On a city level, Auburn residents can file grievances with Hoar. On campus, students request accommodations from the Office of Accommodations and
can file complaints about their accommodations with Taylor’s office. Campus employees and visitors deal exclusively with Taylor’s office to address accessibility concerns. Dickey said cars are one of the main issues he runs into on campus.
“Tailgaters are hard because they will park their cars on the sidewalks. I have to either swing out into the road or go through the grass and mud, which dirties up my chair,” he said.
At the university, accessibility issues are dealt with by Taylor’s office, the Office of the University Architect, the Facilities Management office and the Office of Inclusion and Diversity. Other university offices also weigh in on the Persons with Disabilities Committee.
The goal of accessibility is “independence”
Ultimately, Hoar said, the goal of providing accessible measure to residents is to ensure that they can maintain as much independence as possible.
“It’s just trying to make little features easier for them, so they have the same universal approach,” he said. “It affords people the independence they desire.”
Taylor agreed. “There’s the regulation piece of it and of course we want to comply with all the regulations,” she said. “But there’s the letter of the law and the spirit of the law. That’s where you’re saying, ‘we want to be known as the school that did more than we had to.’”
For now, Auburn is focused on accommodating residents
Even with the threat of historical buildings needing renovations, the university is working to accommodate employees where they are at. Accommodations can include purchasing a standing desk for an employee with a need for lumbar support, creating alternate hours if an employee takes a medication that creates morning drowsiness, changing an employee from a cubicle to an office to limit distractions or purchasing a noise machine to help the employee focus.
“If you come to them with problems, the Office of Accessibility is pretty good,” Dickey said.

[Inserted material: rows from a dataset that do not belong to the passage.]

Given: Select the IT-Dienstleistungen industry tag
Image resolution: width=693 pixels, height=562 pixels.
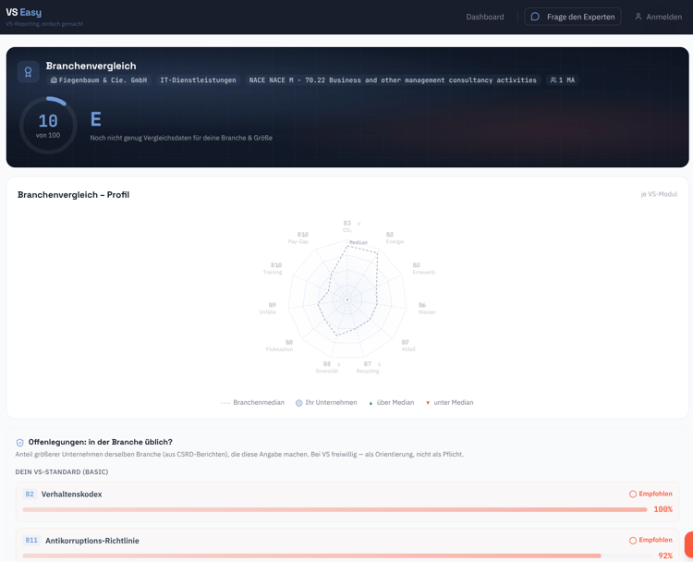Looking at the screenshot, I should [198, 80].
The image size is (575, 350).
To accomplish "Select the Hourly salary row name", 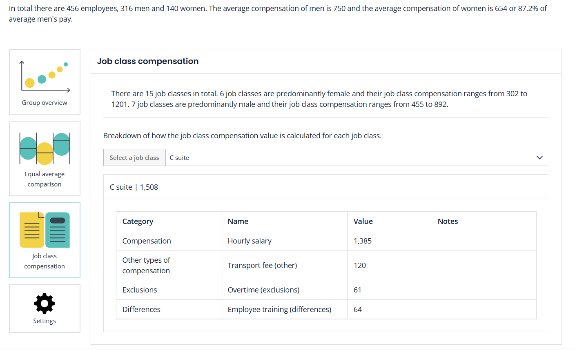I will coord(250,241).
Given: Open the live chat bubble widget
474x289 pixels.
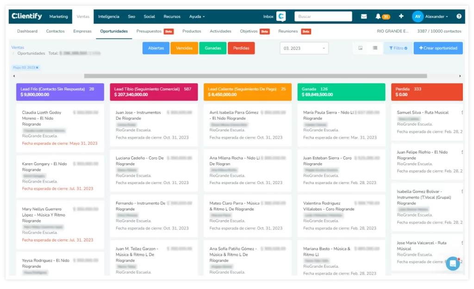Looking at the screenshot, I should pos(452,264).
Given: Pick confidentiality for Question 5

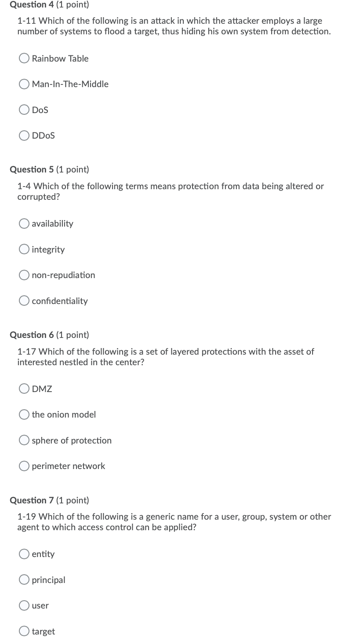Looking at the screenshot, I should coord(24,300).
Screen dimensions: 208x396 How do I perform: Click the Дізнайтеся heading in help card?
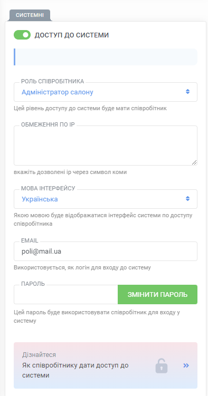(39, 354)
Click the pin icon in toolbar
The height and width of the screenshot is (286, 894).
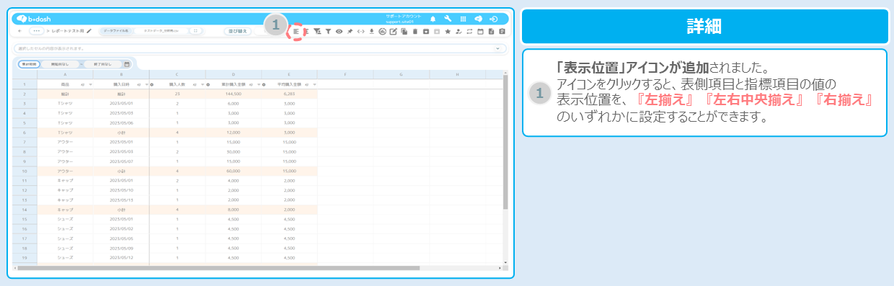coord(350,32)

“It’s a lot more than just mobility,” Hoar said. At a city level, accommodations include having documents available in braille, having sign language interpreters available at public events, providing closed captioning for livestreamed city meetings and others. Hoar looks at accessibility as more than just helping people. That sense of independence, and equality, is critical to the 3,600 Auburn residents that identify as disabled.